No announcement yet.

NSRL hash import

  • Filter
  • Time
  • Show
Clear All
new posts

  • NSRL hash import

    My NSRL RDS modern minimum hash set install has been running for days and is creeping along now with 8.6 million read and incrementing at about 7-8 hashs per screen update. I don't want to cancel for fear of losing all this time. Is this normal performance. I have a fairly powerful HP Z820 with 64 gb and 10 cores. If abnormal any tweaks I can do to boost througput going forward?

  • #2
    Using a RAM drive (if you have memory to spare) or a fast SSD is recommended. Some additional information can be found in the section import duration on the tutorial page for importing hashsets.


    • #3
      The CSV to database conversion process is mostly disk bound (and some dependency on single threaded core performance). Especially as the size of the database grows near the end of the import process. So lots of cores don't help for a disk bound process. That HP machine seems to use E5-2660 v2, which is 4 years old. I am also guessing you using old style spinning for the location of the source & destination files.

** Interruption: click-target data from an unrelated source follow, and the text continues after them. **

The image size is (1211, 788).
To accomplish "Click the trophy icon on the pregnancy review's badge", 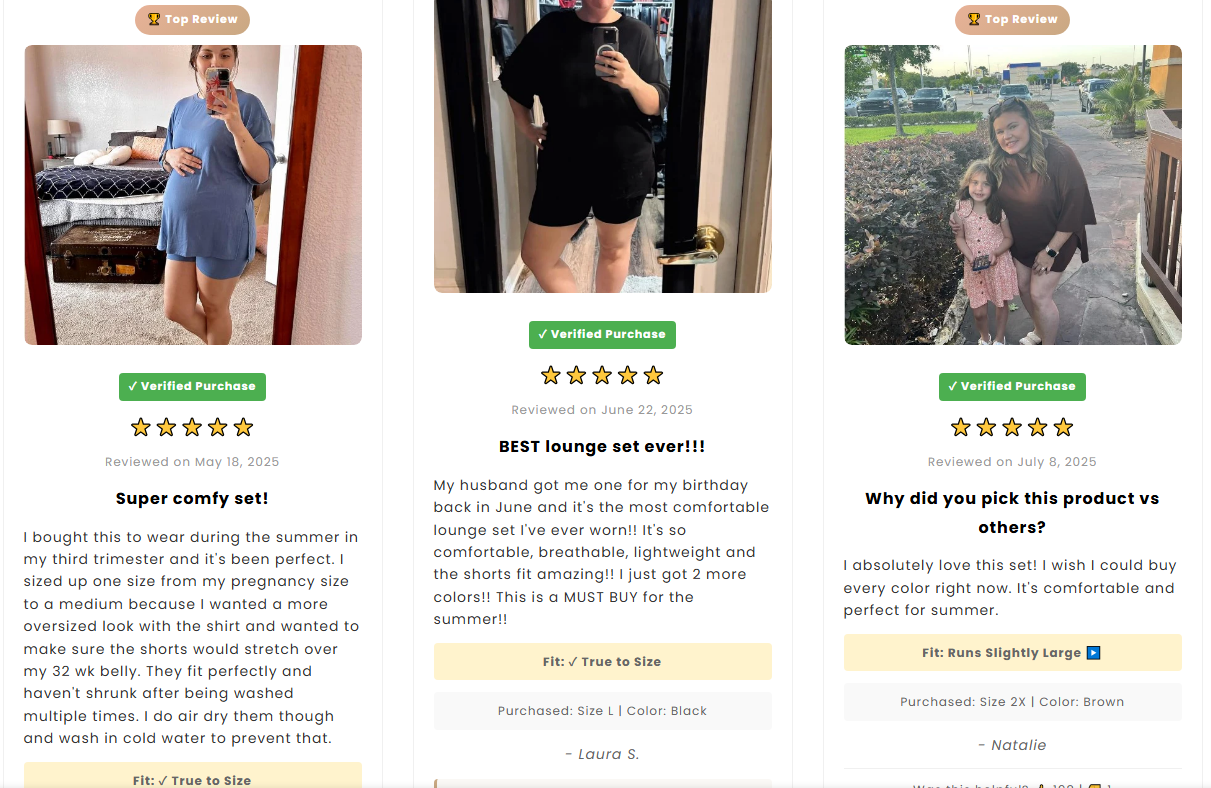I will coord(154,19).
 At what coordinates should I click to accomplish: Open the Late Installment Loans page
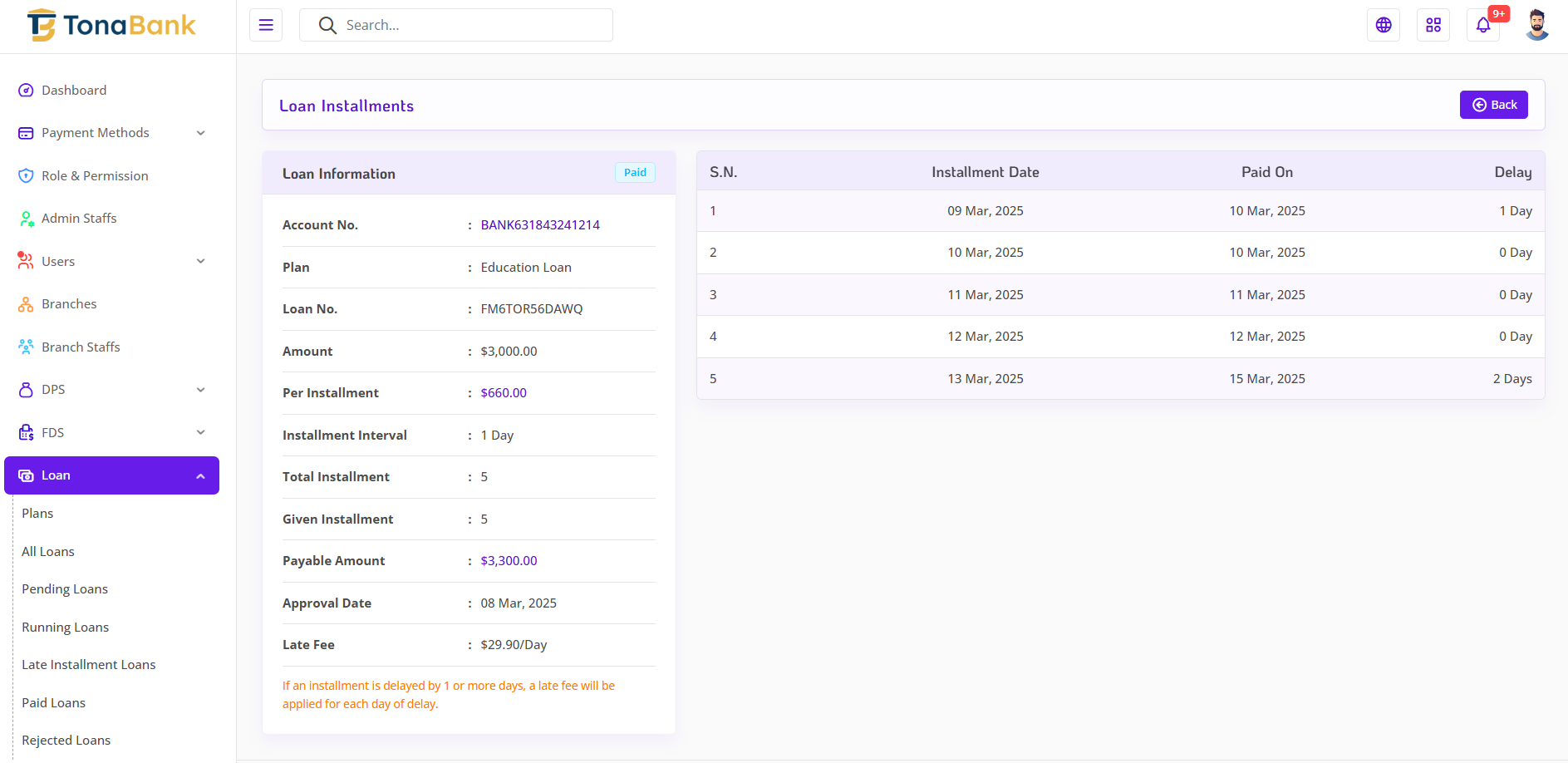coord(89,664)
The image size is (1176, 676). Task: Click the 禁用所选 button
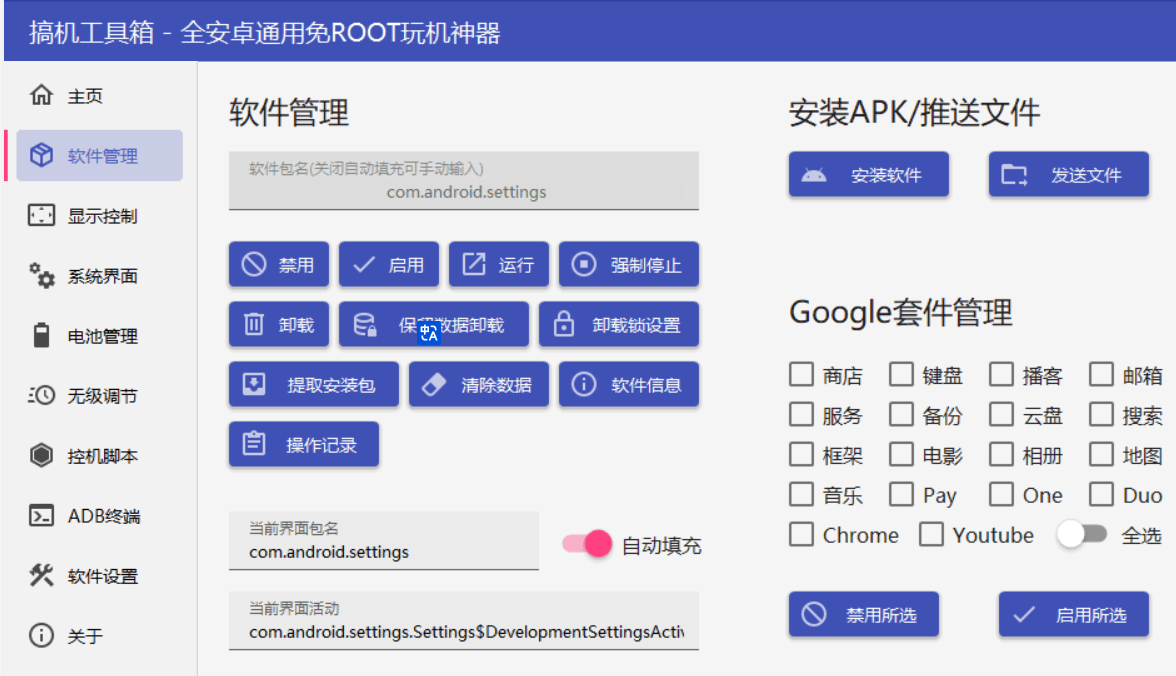[864, 615]
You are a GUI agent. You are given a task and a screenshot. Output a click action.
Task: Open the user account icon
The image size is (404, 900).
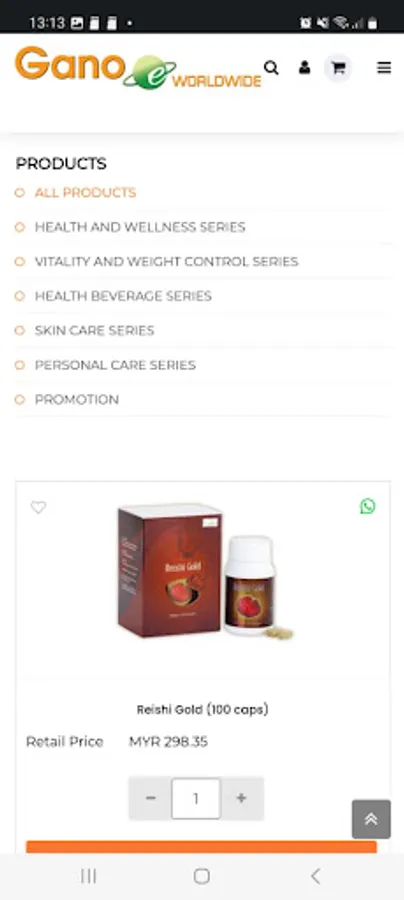coord(304,68)
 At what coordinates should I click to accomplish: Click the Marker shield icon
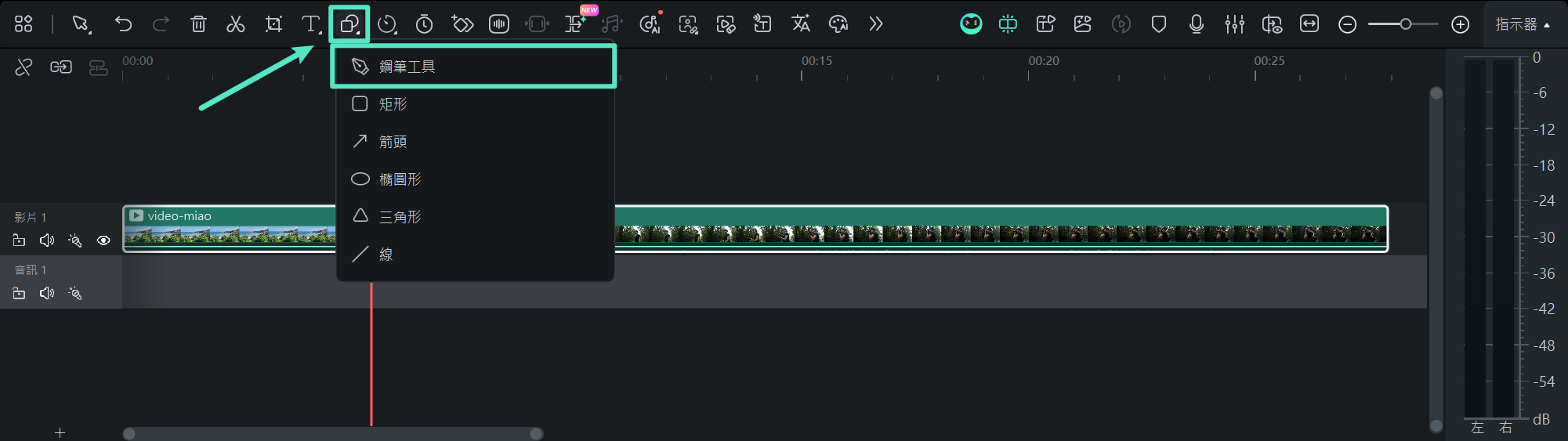click(x=1158, y=24)
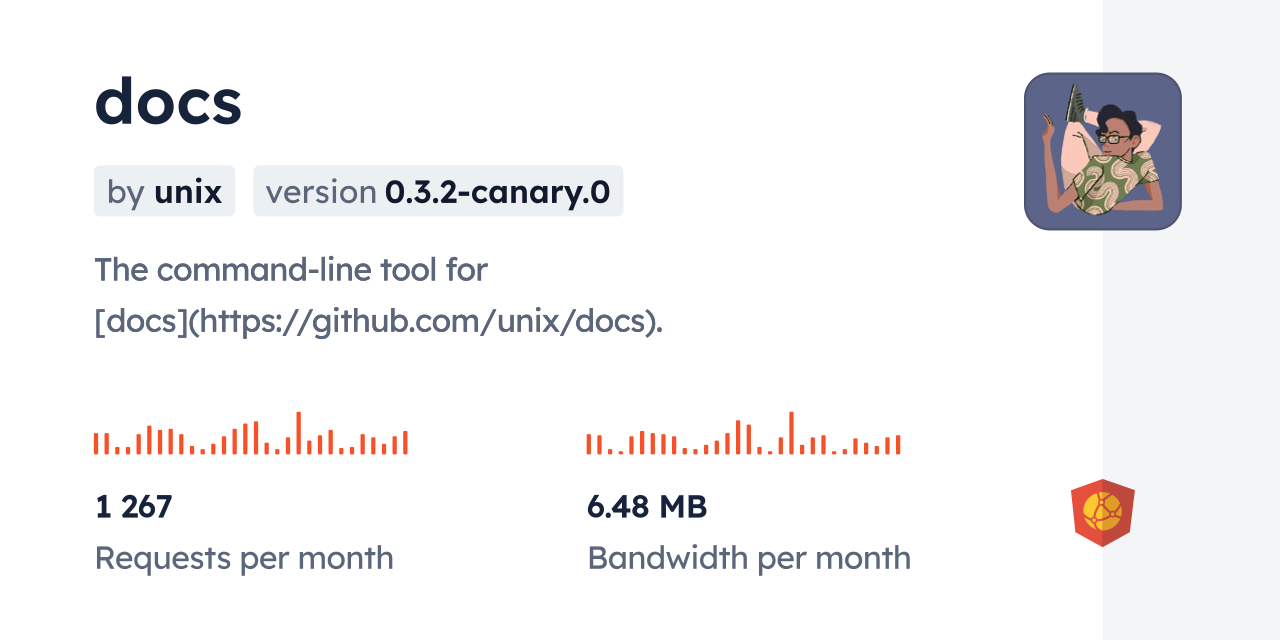
Task: Click the bold "unix" author name
Action: click(x=188, y=191)
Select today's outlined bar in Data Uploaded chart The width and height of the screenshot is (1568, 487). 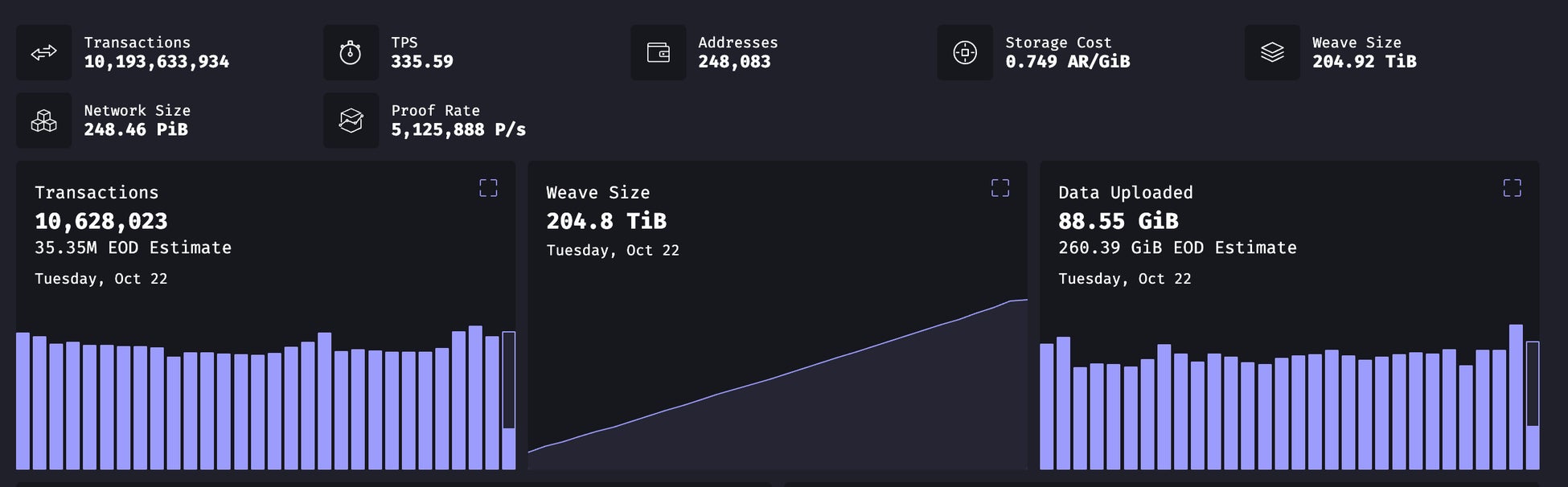[1533, 405]
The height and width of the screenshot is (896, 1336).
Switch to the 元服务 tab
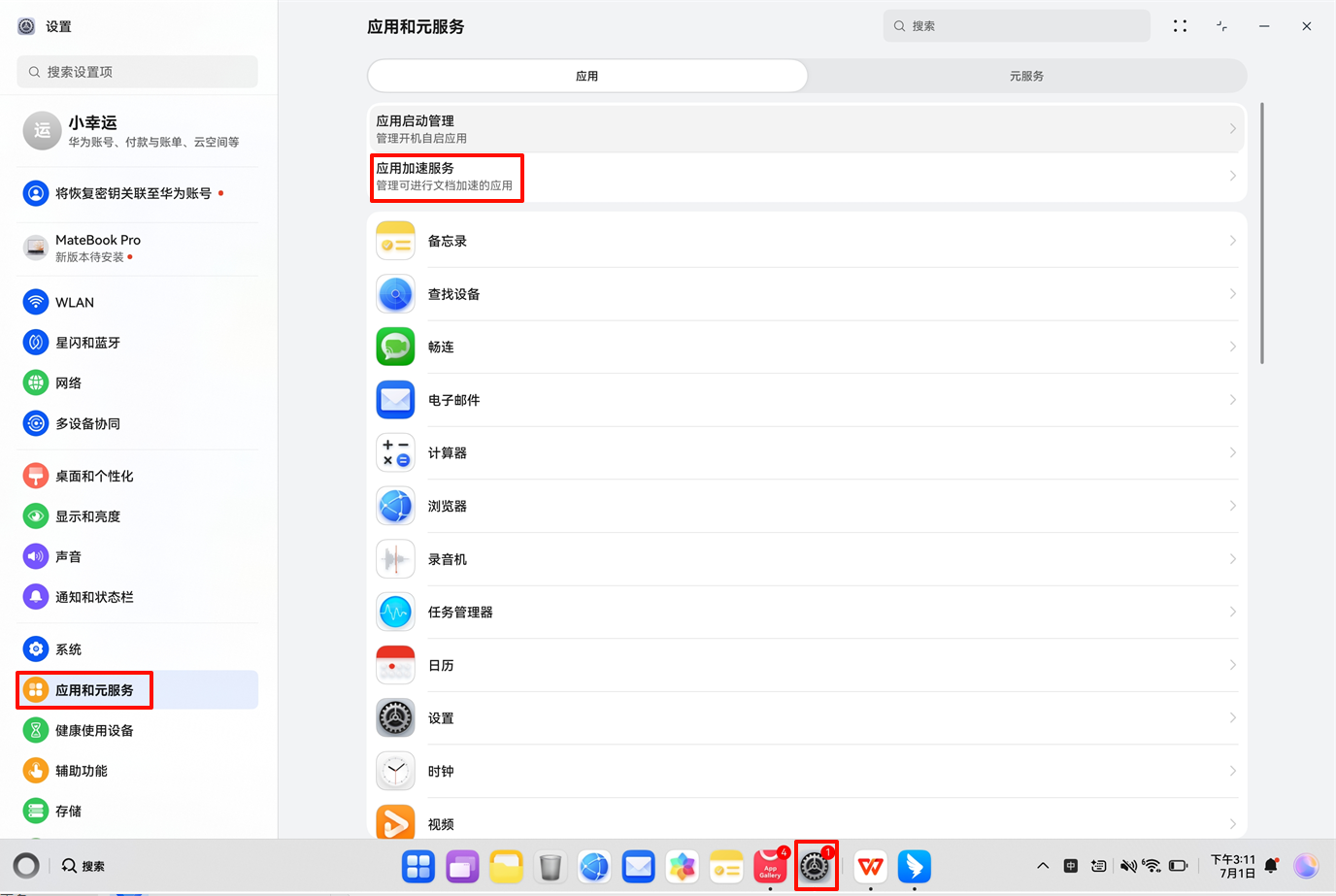[x=1026, y=76]
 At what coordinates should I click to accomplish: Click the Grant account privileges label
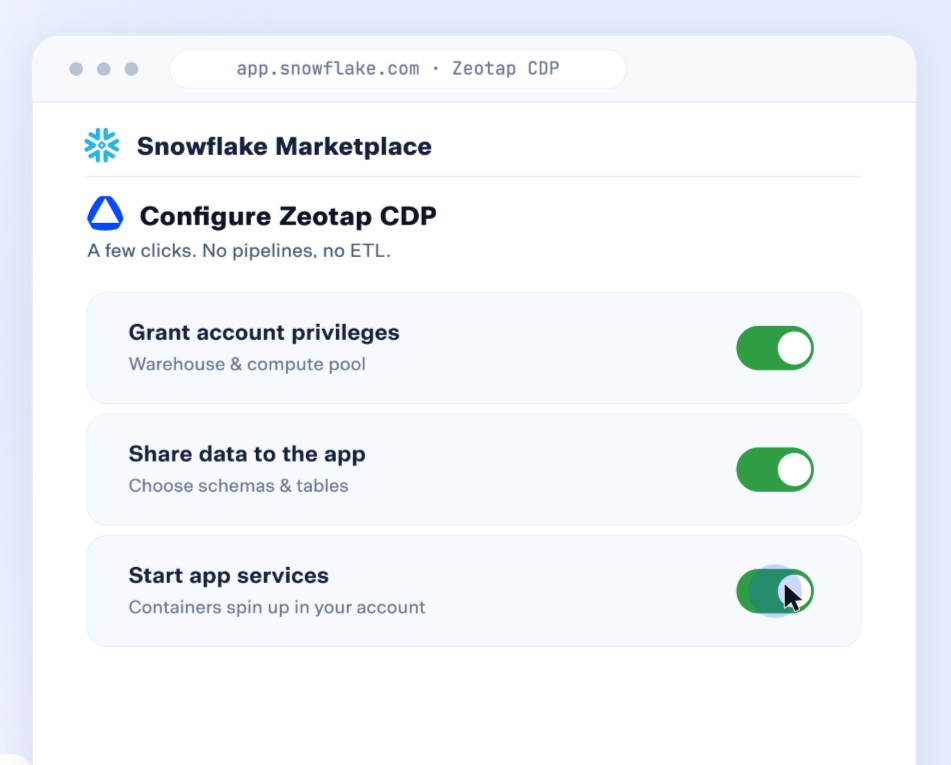coord(264,332)
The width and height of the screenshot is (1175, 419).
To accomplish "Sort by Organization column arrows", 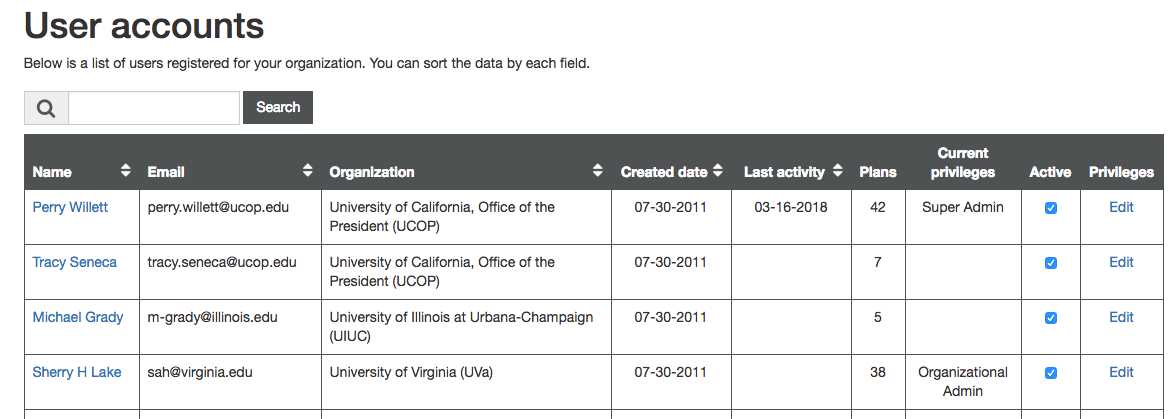I will [597, 171].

      We'll see if we can add a bit more detail around the process of using RAM drives for the conversion, as it might be 10x faster than using an old style HDD.


      • #4
        Thank you both for your replies. Will try out and post result. Best regards.


        • #5
          Here are some detailed steps on how to speed up an NSRL import using a temporary RAM drive:


          1. In OSForensics click on the "Mount Drive Image" button. The OSFMount window should open. Click "Mount new...".
          2. Under Source, select "Empty RAM drive".
          3. Under drive size, allocate enough memory for the input files, the output files, and the OSForensics USB installation (500MB). The input and output file size will vary depending on the NSRL hash set version. As an example, the Dec 2016 NSRL was made up of around 15GB of (uncompressed csv text) as the input data. Once the data was imported with OSF, the resulting database was around 20GB. The minimal NSRL set is smaller however. So the total size of the RAM drive needs to be at least 36GB. Future sets might be larger so a 40GB or 50GB drive would be safer. If RAM is limited just placing the database on the RAM drive is also an option (leaving the input file on a SSD).
          4. Uncheck "Read-only drive".
          5. Check "Mount as removable media". This is important as it simulates a USB drive.
          6. Leave remaining default values and click "OK". The RAM drive should then be created. In older versions of OSFMount you need to manually format the drive from Windows.
          7. Copy the uncompressed NSRL data to the RAM drive you just created. If the input data is separated into disks, you can do this one disk at a time.
          8. In OSForensics click on the "Install to USB" menu option.
          9. Select the RAM drive you just created, enter your license key and click Install. Then close OSF.
          10. Launch OSForensics.exe from the OSForensics folder on the RAM drive.
          11. Open the Hash Sets module and click "New DB...".
          12. Enter a name for the database and click OK. Note that there is a bug with the current version where the import buttons don't enable until the software is reopened.
          13. Ensure the database you created is the active database using the right-click menu or the "Make Active" button. The icon will turn yellow.
          14. Click "NSRL Import...", browse to the NSRL data on the RAM drive, click "OK" and allow the import to complete. If importing one disk at a time then repeat the import process on the same database. It is wise to also backup the database in between disks in case an error occurs.
          15. Once the database has been fully created, you can copy it over from the temporary RAM drive (e.g. "F:\OSForensics\AppData\hashSets\NSRLDiskA.OSF Hash Set") to the default location (e.g. "C:\ProgramData\PassMark\OSForensics\hashSets" ).

          IMPORTANT: The contents of the RAM drive will be lost if the machine is powered down or crashes. So you need a really stable machine to do this. At the end of the import process you MUST copy the database back to the hard drive. Even using a RAM drive the import process is slow due to the vast amount of data and can take many hours.

          In V6 we'll look at making the process of using a RAM drive easier.


          • #6
            We just imported the NSRL Dec 2017 Revision 2.59 (Full Modern RDS with ~121 Million records). It still took a few days, even with a large RAM drive.

            Size if the CSV input files were ~14.4GB.
            Size of the indexed database file was ~20.7GB
            So the size of the RAM drive needs to be at least 36GB. We would suggest slightly higher, 40GB, just be safe.

            The reduced sets (Minimal or Unique) should be significantly quicker to convert.
            Once imported database lookups were really quick despite the large number of records.

            We are looking at improving the import speed for V6 however. Would be better if it didn't take days with the full set.


            • #7
              Update: For OSForensics V6 we have made two significant changes to the NSRL import process.
              1) We have made the process of using a RAM drive much easier. So you can specify a temp folder (on a RAM drive) for the import process.
              2) We have made some assumptions about the alphabetic sorting of hashes in the NSRL source files. If we assume the data in pre-sorted (as it seems to be in the latest releases) we can save a bunch of processing during the import.

              With these changes we were able to speed up the import process 8 times. So it is now measured in hours instead of days.